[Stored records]
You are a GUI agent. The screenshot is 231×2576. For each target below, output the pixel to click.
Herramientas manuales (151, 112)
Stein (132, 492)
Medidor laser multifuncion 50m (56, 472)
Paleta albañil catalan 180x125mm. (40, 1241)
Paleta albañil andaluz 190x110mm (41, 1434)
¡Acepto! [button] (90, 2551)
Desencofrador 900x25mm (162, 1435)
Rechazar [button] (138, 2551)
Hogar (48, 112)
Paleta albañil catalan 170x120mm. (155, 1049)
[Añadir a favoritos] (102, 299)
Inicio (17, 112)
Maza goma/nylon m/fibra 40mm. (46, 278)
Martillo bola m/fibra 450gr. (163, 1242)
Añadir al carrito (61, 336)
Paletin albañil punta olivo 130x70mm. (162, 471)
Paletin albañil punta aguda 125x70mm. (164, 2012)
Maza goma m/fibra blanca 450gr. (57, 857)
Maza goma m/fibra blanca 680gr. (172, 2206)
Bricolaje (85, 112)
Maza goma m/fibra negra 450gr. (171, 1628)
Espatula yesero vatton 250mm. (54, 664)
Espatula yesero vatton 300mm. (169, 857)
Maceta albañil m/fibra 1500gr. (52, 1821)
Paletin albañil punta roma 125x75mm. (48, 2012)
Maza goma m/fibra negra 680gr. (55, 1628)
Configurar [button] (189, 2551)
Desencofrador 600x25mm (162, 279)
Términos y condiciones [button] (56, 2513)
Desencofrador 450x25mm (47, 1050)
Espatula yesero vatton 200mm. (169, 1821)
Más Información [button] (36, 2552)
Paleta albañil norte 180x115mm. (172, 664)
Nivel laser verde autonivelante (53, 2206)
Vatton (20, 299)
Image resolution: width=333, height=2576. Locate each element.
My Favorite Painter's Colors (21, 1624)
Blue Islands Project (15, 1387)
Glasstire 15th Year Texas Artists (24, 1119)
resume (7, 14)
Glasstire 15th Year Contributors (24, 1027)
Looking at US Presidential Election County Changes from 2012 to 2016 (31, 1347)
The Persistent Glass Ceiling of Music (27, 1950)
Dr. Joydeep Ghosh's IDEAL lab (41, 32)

What this task involves: Nothing but the lines from the one holding "Looking at US" to the end of the entries should be output, each exactly as it appears.

Exercise result:
Looking at US Presidential Election County Changes from 2012 to 2016 (31, 1347)
The Persistent Glass Ceiling of Music (27, 1950)
Dr. Joydeep Ghosh's IDEAL lab (41, 32)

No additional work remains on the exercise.